Sottoscritto a San Mauro Cilento, da 50 personalità del mondo della Politica, dell’Associazionismo e della Ricerca, il Patto “Abitare il futuro – oltre la retorica delle aree interne”. Il documento politico-culturale che propone un cambio di paradigma nel modo di pensare e governare i territori rurali, di collina e di montagna è stato siglato a valle di 3 giorni di lavoro in occasione dei 50 anni della Cooperativa Nuovo Cilento al quale hanno visto circa 1000 persone partecipare a workshop, seminari, tavoli di lavoro e conferenze.
Erano presenti alla cerimonia conclusiva Giuseppe Cilento e Antonello di Gregorio, rispettivamente fondatore e presidente della Cooperativa, il direttore scientifico del programma di ricerca/azione Rural Hack Alex Giordano che ha coordinato il lavoro del patto, Stefano Consiglio Presidente della Fondazione con il Sud, e tre osservatori intenazionali di rilievo : TeChun Chen – Bio-Districts Global Ambassador presso IN.N.E.R. (International Network of Eco Regions), Jostein Hertwig –coordinatore del programma Organic Food System dell’ONU, Paramie Vidarshana Undupitiya Gamage – Ricercatrice Rural Hack e Youth Representative dell’Italian Chapter World Food Forum della FAO.
Prima firmataria del patto l’assessora all’Agricoltura della Regione Campania, Maria Carmela Serluca. La sua partecipazione si è inserita in una fase politica nuova, nella quale il futuro delle aree interne viene esplicitamente indicato come una priorità strategica dell’azione regionale.
“Dobbiamo fare in modo che non si parli più di politiche calate dall’alto, ma di politiche che sono frutto di una condivisione con i territori – ha detto Serluca – perché altrimenti rischiamo di distribuire risorse per che non valorizzano il capitale umano necessario a gestire il ricambio generazionale e a utilizzare le nuove tecnologie indispensabili anche in campo agricolo.

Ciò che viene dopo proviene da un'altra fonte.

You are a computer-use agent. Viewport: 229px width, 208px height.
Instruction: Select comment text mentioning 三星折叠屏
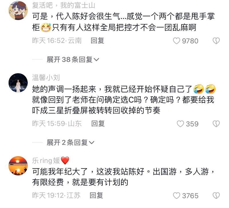123,100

Il Patto è un punto di partenza per creare un processo virtuoso a cui la Regione Campania vuole dare concretezza”.
La decisione di impegnarsi in una nuova azione di salvaguardia delle zone interne italiane è coincisa con la ricorrenza del cinquantesimo anno di attività della Cooperativa Nuovo Cilento che, fondata da Giuseppe Cilento nel 1976, ha da sempre rappresentato un esperimento di riscatto territoriale.
Siamo onorati che questo patto si firmi da noi – ha detto Cilento – la cosa ci carica di responsabilità e faremo del nostro meglio per dare seguito ai punti inseriti nel documento. Risolvere i problemi delle zone interne richiede tempi lunghi, tanta pazienza, tanta costanza e tanta forza. Io sono un vecchio. La cosa importante che mi tocca fare a me è quella di trasferire ai giovani che mi stanno accanto le competenze ed esperienze positive che sono riuscito ad acquisire nel corso della mia vita”.
Tra gli animatori del Patto Rural Hack, il programma d’innovazione del CeSMA (Università di Napoli Federico II) dedicato alle aree rurali, nato per portare tecnologie, competenze digitali e nuovi modelli organizzativi nei territori agricoli, montani e interni. Rural Hack è guidato da Alex Giordano, docentedi innovazione sociale e digitale, ed è diventato negli anni un punto di riferimento per chi vuole coniugare tradizioni locali e strumenti contemporanei.
“Questo patto nasce da comunità d’intenzione, non da appartenenze statiche né da nostalgie musealizzate – ha dichiarato Giordano – Le aree interne non sono identità da proteggere, ma processi da abitare. Superare le logiche di campanile significa anche riconoscere che il progresso non può essere imposto dall’esterno, ma costruito a partire dai territori, dai loro saperi e dalle relazioni che li attraversano. Dare voce a questi luoghi oggi significa riconoscerli anche come luoghi in cui le politiche possono anche prendere forma, prima ancora di diventare strumenti, contribuendo alla definizione delle politiche 2028–2034”.